Pull every line containing "each" from the listing.
** Opening Data block **
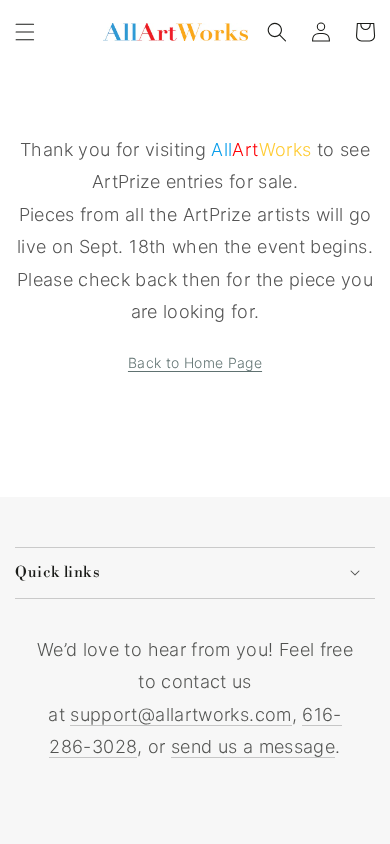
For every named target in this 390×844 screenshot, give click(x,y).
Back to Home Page (195, 362)
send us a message (253, 746)
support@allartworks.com (180, 714)
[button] (25, 32)
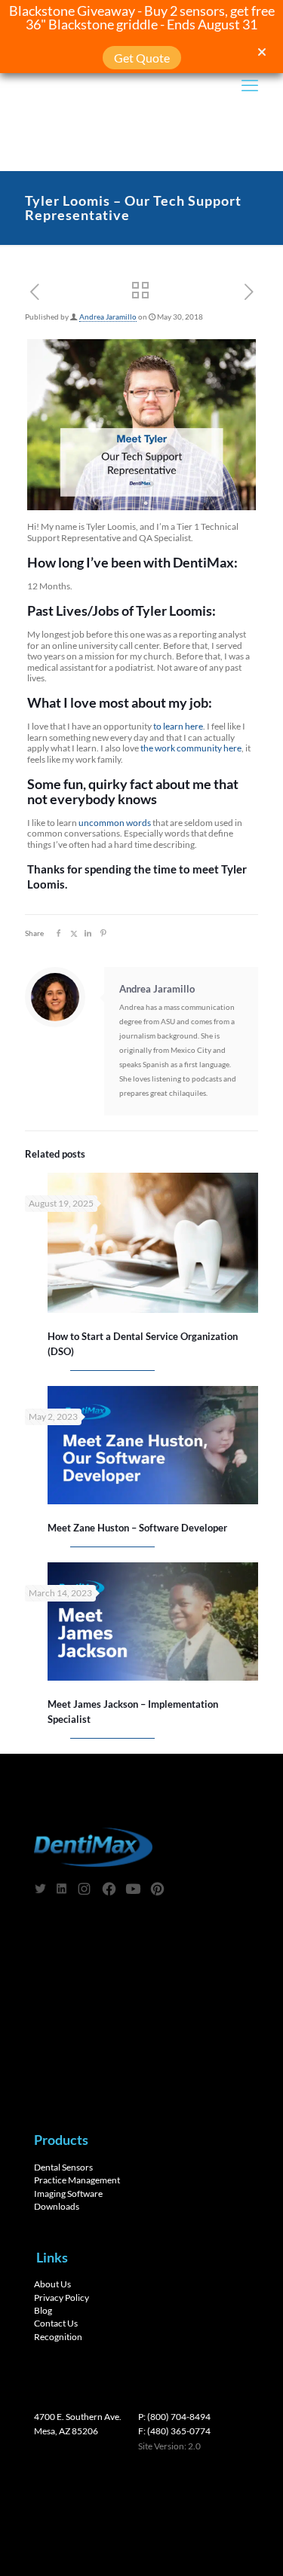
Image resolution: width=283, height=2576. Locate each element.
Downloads (56, 2206)
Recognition (58, 2337)
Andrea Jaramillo (108, 317)
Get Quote (142, 57)
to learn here (178, 726)
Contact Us (56, 2323)
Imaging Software (68, 2193)
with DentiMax (188, 562)
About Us (52, 2284)
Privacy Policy (61, 2298)
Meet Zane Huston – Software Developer (137, 1528)
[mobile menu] (250, 85)
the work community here (190, 748)
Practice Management (77, 2180)
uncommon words (114, 822)
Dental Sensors (63, 2167)
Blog (43, 2310)
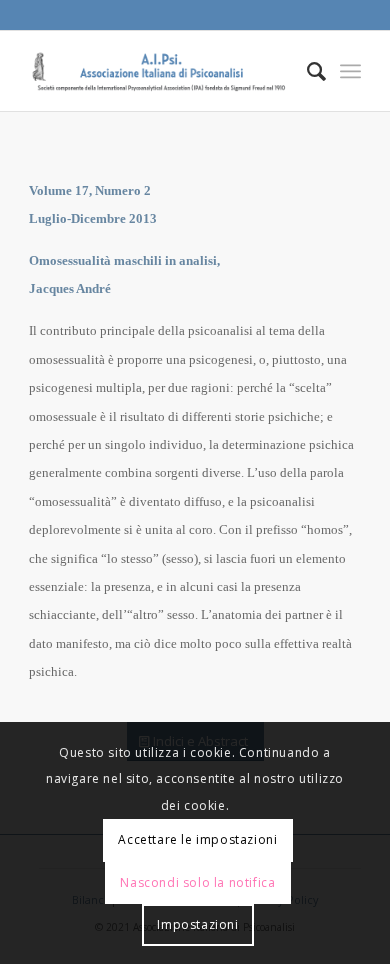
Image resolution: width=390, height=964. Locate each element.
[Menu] (350, 71)
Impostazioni (197, 924)
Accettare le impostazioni (197, 839)
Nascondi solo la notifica (197, 882)
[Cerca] (306, 71)
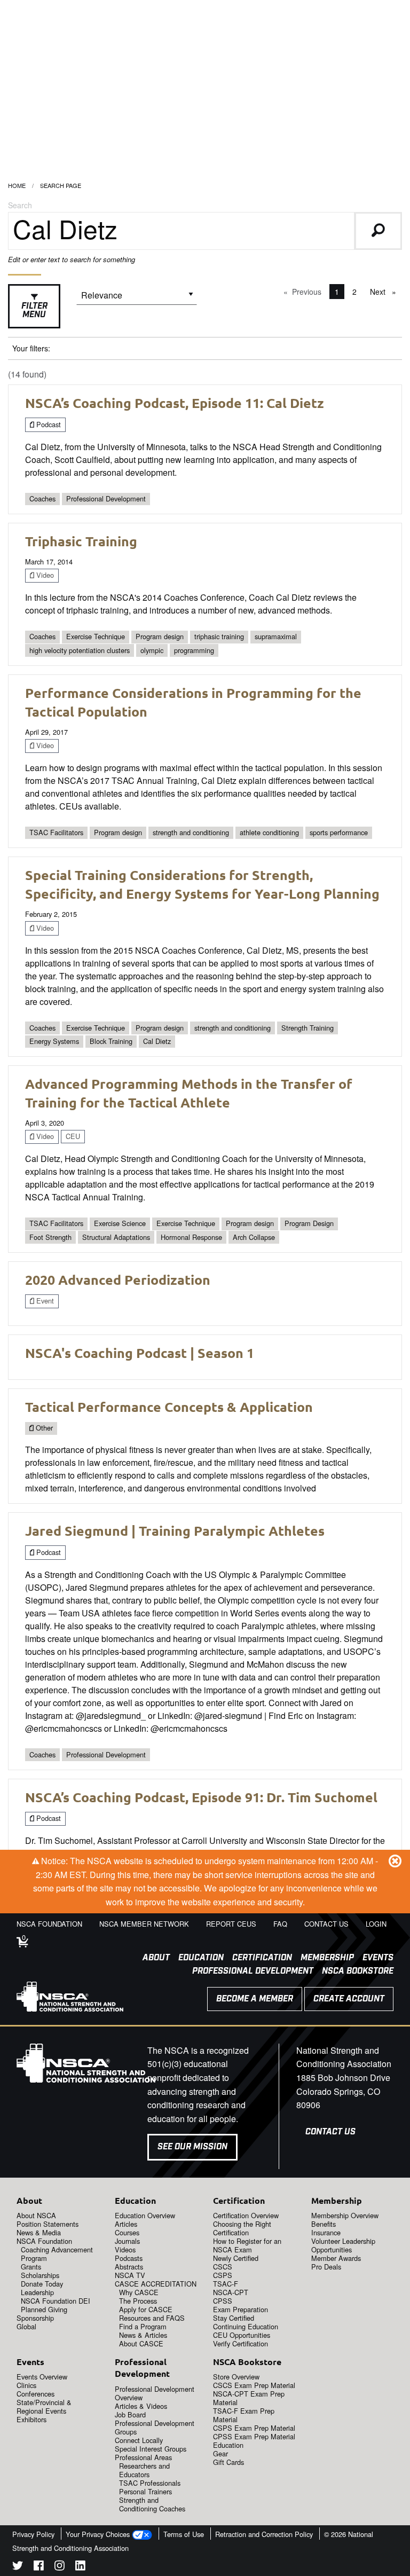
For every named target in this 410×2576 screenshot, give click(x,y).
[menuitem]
** Closing Data block **
Expected answer
Image resolution: width=283, height=2576. Locate each element.
Image resolution: width=390, height=964. Locate each element.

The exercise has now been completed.